What you need to do ::
[A] Reproduce, unchanged, the part of the listing that opens with the line containing "porch [1087, 371]" and runs through the end of the listing.
[B] Go on with the text about the Arturo language from the point where it ends.

Listed below are all of the tasks on Rosetta Code which have been solved using Arturo.

Arturo is a general-purpose, multi-paradigm language that aims to be simple, modern and powerful, vaguely inspired by various other ones - including but not limited to Ruby, Haskell, D, SDL (Simple Declarative Language), Tcl and Lisp.

Principles

It is built on some very simple and straightforward principles:

Everything is a simple statement

There are no "special" language constructs (*even `if` is nothing but a simple statement*). Everything you see is a statement in the form ID <expression> <expression> <expression> .... An assignment is nothing but a labeled statement. LABEL: <statement>

Code is data - and data is code

Arturo can be used both as a data-interchange format and a programming language. Basically all data structures are valid code and all code can be represented as a data structure. Think of it as SDL/Json/YAML/XML combined with the power of Lisp - but without the... sea of opening and closing parentheses.

Records to process ::
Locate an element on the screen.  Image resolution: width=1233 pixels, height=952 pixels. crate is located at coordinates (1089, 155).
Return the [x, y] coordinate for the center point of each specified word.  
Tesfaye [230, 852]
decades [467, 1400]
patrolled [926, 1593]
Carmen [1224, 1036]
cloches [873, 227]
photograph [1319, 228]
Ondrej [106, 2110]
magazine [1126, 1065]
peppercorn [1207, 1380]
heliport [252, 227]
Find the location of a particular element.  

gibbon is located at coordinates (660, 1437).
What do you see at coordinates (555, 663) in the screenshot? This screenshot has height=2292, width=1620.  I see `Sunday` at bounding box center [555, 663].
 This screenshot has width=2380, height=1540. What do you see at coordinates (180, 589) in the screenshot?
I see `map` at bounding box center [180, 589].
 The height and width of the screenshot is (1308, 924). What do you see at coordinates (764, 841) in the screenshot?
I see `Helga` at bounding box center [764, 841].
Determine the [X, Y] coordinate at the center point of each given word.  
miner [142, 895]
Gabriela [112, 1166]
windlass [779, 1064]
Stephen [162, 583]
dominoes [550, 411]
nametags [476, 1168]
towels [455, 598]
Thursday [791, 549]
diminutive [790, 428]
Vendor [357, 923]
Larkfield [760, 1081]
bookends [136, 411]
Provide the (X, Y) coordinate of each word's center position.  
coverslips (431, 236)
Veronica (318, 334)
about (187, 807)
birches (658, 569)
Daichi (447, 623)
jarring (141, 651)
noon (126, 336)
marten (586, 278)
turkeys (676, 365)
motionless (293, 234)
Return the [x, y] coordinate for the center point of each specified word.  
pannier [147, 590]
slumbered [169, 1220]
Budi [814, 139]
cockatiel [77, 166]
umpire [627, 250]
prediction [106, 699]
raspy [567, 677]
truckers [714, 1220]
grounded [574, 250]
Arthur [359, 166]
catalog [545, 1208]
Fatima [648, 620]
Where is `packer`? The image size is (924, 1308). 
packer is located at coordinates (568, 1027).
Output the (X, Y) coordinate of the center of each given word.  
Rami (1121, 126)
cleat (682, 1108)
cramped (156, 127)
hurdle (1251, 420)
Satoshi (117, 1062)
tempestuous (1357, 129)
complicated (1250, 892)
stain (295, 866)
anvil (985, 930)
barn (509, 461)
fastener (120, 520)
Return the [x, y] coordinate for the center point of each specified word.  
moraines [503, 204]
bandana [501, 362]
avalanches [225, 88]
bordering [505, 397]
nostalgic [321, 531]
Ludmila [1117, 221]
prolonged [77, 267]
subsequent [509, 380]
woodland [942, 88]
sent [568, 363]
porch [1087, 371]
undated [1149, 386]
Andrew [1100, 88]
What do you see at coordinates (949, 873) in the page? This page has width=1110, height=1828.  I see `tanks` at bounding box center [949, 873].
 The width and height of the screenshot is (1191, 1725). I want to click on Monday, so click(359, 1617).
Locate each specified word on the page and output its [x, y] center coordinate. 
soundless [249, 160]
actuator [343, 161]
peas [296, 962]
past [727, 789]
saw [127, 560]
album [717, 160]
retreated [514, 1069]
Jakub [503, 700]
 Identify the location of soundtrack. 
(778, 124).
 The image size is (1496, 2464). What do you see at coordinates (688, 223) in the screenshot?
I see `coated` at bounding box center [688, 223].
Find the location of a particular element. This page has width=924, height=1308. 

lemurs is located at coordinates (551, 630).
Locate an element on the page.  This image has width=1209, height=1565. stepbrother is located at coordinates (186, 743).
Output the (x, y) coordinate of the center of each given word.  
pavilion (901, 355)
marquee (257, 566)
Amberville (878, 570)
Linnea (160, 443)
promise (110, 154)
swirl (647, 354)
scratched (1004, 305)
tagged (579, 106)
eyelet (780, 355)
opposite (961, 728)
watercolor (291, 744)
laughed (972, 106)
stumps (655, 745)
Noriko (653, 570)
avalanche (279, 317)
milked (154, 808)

Answers given ::
[A]
porch [1087, 371]
undated [1149, 386]
Andrew [1100, 88]
What do you see at coordinates (949, 873) in the page? This page has width=1110, height=1828.  I see `tanks` at bounding box center [949, 873].
 The width and height of the screenshot is (1191, 1725). I want to click on Monday, so click(359, 1617).
Locate each specified word on the page and output its [x, y] center coordinate. 
soundless [249, 160]
actuator [343, 161]
peas [296, 962]
past [727, 789]
saw [127, 560]
album [717, 160]
retreated [514, 1069]
Jakub [503, 700]
 Identify the location of soundtrack. 
(778, 124).
 The image size is (1496, 2464). What do you see at coordinates (688, 223) in the screenshot?
I see `coated` at bounding box center [688, 223].
Find the location of a particular element. This page has width=924, height=1308. 

lemurs is located at coordinates (551, 630).
Locate an element on the page.  This image has width=1209, height=1565. stepbrother is located at coordinates (186, 743).
Output the (x, y) coordinate of the center of each given word.  
pavilion (901, 355)
marquee (257, 566)
Amberville (878, 570)
Linnea (160, 443)
promise (110, 154)
swirl (647, 354)
scratched (1004, 305)
tagged (579, 106)
eyelet (780, 355)
opposite (961, 728)
watercolor (291, 744)
laughed (972, 106)
stumps (655, 745)
Noriko (653, 570)
avalanche (279, 317)
milked (154, 808)

[B]
Each statement returns a value

Whether what you would consider a "function" or any other statement, it will return a value. If it's a block of code (see: function), the last statement's result will be return - unless specified otherwise.

Functions are first-class citizens

Functions - or blocks of statements enclosed in {} - can be anything. Assign them to a symbol/variable, pass them around as arguments to function calls, include them as a dictionary key value, or return them from a function. And of course they can be either named or anonymous/lambda.

Uniform syntax

There are 3 types of statements.

  • Simple statements, that work as a function call in the form of ID <expressions>
  • Expressions (Yes, 1+2 is also a valid statement)
  • Labeled statements (see: assignments) like a: 2

Pro tip: Do you want to use the result of a statement as part of an expression? Just enclose the function call in square brackets [...] E.g.: print [reverse #(1 2 3)]

Implementation

The main Arturo interpreter is written in the Nim language.

License

Arturo is released under the MIT/X11 License.

Todo

Reports:Tasks_not_implemented_in_Arturo

Subcategories

This category has only the following subcategory.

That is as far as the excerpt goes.